Toxicity at work — no matter where or how we do our jobs — is caused by a range of factors. It is important to recognize that some aspects of hybrid and remote work make toxicity more likely to occur.

First, though, let’s quickly outline what “toxic” actually means. It doesn’t refer to the misunderstandings, tensions, and conflicts that are a natural (and needed) part of any healthy organization. Nor does it refer to a one-off incident or a coworker who is a jerk every now and again. These kinds of irritations, for the most part, are best thought of as normal parts of (working) life.

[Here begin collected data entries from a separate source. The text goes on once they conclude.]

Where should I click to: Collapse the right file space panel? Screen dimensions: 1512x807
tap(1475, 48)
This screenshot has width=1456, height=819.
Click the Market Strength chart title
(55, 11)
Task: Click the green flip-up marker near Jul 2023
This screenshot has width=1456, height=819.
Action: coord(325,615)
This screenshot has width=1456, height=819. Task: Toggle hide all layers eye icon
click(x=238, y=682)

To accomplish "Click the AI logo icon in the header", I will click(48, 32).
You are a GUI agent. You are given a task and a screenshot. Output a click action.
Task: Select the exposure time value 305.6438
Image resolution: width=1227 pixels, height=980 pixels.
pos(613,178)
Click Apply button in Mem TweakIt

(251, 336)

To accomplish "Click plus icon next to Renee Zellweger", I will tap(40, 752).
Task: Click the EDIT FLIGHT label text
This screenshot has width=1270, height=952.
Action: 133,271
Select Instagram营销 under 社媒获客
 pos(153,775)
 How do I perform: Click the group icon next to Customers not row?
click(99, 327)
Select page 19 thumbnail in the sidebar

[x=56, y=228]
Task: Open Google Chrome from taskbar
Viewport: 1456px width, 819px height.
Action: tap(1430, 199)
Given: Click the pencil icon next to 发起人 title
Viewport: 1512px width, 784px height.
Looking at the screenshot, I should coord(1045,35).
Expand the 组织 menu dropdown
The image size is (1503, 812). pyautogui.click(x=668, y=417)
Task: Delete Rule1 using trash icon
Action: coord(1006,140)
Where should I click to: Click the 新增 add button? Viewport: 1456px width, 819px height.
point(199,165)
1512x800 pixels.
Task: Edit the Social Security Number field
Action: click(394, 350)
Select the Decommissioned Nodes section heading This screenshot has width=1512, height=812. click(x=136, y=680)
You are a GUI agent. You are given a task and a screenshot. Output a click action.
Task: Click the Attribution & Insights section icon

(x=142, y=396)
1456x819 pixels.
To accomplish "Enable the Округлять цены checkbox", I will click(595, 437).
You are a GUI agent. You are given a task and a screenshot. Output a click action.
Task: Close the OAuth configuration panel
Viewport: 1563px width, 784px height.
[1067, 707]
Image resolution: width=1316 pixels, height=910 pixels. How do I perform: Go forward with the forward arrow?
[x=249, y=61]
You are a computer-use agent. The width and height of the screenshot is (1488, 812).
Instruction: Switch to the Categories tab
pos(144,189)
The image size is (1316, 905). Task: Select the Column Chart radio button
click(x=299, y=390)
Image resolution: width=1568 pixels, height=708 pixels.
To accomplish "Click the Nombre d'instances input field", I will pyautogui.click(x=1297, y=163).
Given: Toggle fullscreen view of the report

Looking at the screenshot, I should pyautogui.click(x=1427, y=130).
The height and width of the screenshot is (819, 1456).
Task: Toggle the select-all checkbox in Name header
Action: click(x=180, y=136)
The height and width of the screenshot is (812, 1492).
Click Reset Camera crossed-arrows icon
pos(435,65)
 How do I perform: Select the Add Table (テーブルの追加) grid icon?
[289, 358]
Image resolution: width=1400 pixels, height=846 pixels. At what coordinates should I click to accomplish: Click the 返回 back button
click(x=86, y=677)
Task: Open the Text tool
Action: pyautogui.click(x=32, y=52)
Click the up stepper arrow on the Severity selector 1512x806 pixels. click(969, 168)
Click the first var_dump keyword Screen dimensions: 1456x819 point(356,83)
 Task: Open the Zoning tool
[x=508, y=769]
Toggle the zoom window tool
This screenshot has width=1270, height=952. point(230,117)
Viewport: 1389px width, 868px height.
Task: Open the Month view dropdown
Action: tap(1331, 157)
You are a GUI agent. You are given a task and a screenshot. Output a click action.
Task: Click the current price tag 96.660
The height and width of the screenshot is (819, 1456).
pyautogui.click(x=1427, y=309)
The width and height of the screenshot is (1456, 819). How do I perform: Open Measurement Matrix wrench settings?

So, what actually is considered toxic? A study by Donald Sull and his colleagues identified five attributes of a toxic culture: disrespectful, noninclusive, unethical, cutthroat, and abusive. In a recent discussion I had with two colleagues who are experts on the subject, Amy Edmondson of Harvard Business School and Constance Hadley of the Questrom School of Business, we agreed that toxicity also implies the behavior in question is both pervasive and ongoing. And that, we believe, is what makes bad behavior rise — or perhaps fall — to the level of toxic. Toxicity carries a sense of inescapability, which is part of what makes it so painful to experience at work.

Undeniably negative as these attributes are, there is no absolute, uniformly accepted scale against which we can measure any of them — all five are subjective, anchored in each person’s experience. Making matters more complicated, a hybrid environment by definition means that employees are experiencing their work in very different contexts — some face-to-face, others remote — and those may vary by the day. As a result, hybrid workspaces aren’t uniform; some people may experience a hybrid environment as toxic while others do not. That does not make a toxic hybrid environment any less painful or damaging to those who experience it as such. However, it does mean that some behaviors may be toxic even as a result of well-meaning — or at least not ill-meaning — actions.